Он угрюмо хохотнул и поправился:

– Над Траббаном. Батарею сменить, кэпс?

– Не надо, спасибо, – отказался ван Фрассен. – У меня динамическая гематрица. До конца отпуска хватит.

Тень упала на лицо старика.

– Гематрица? Дрянь-липучка. Вот скажи мне, кэпс, как солдат солдату…

Капитан пожалел, что затеял этот разговор. Шесть гематриц – от пяти со скидкой – он приобрел на Лулле, в энергетическом супермаркете «Шарон и сын». Не слишком патриотично, зато выгода налицо. На таком питании двигун «Луча» тянул, как зверь.

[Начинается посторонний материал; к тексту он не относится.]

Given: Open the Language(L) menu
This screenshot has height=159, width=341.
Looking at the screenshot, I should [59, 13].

– Чья техника лучшая? Наша, ларгитасская. Чьих патентов в Ойкумене, как дерьма? Опять же наших. Звездолеты-вездеходы, клиники-заводы – везде мы впереди. Неокерамика, металлокварц; плексаноловое литье. Да хоть сушилку для волос возьми, или там маникюрный прибор… Наука! А где она, наука? – здесь, на Ларгитасе…

Охранник погрозил ван Фрассену пальцем.

– И спрошу я тебя, кэпс: доколе? Что же наши короли физики-химии себе думают? На чем наша чудо-техника ездит и летает? На гематрицах? На «гирляндах Шакры»? На вехденских аккумуляторах? Шестеренки, выходит, у нас свои, лучшие, а недолюди нам эти шестеренки крутят. Позор! Стыдоба…

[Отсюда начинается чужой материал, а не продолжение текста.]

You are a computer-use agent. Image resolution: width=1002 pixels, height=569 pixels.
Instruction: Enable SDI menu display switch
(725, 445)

– На своем тоже летаем, – вступился капитан за родину. – Термояд, кавитазмы… Установка Тора-Хаусмана. Вакууматор, наконец. Думаю, в самом скором времени…

Старик вздохнул.

– Вот и я так думал. В скором, значит, времени. Оглянулся: нет его больше, времени. Кончилось. Прошла жизнь. «Звезда Славы» есть, а жизни нет. Огарочек! – пыхтит, коптит… Думаешь, тебе подфартит? Доживешь? А пока, гори оно синим пламенем, на гематрице полетаю. Пусть мне гематр, компьютер двуногий, из задницы энергию достает…

К воротам, сигналя, подъехал «Луч».

– Извините, тороплюсь, – соврал ван Фрассен. – В другой раз…

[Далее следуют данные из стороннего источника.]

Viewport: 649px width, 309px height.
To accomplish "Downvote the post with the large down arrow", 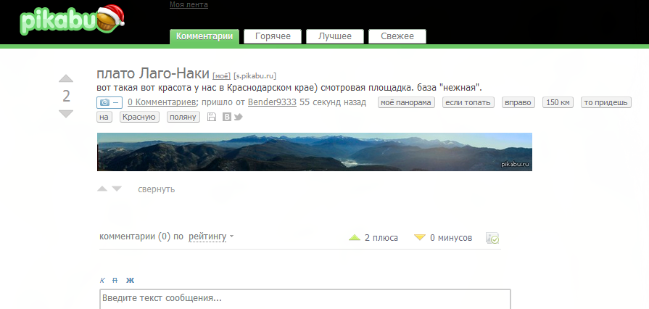I will pos(66,114).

Забираясь в кабину, он спиной чувствовал осуждающий взгляд охранника. Казалось, никто иной, как корвет-капитан Теодор ван Фрассен лично виноват в том, что расы энергетов далеко обошли техноложцев – даже таких просвещенных, как ларгитасцы – во всем, что касалось производства энергии. Это он, корвет-капитан, в далеком прошлом дал брамайнам и вехденам, вудунам и гематрам совет отказаться от возможностей науки, презреть мощь человеческого разума – и двинуться животным путем эволюции, выращивая способность организма к энергетизации, как звери холодных климатических зон отращивают длинную шерсть и мощный слой подкожного жира. Это он, виновник всего на свете, включая дрейф галактик, большинством голосов постановил на Совете Галактической Лиги считать всех обитателей Ойкумены равными в правах, независимо от гражданства, происхождения и взглядов на прогресс человечества.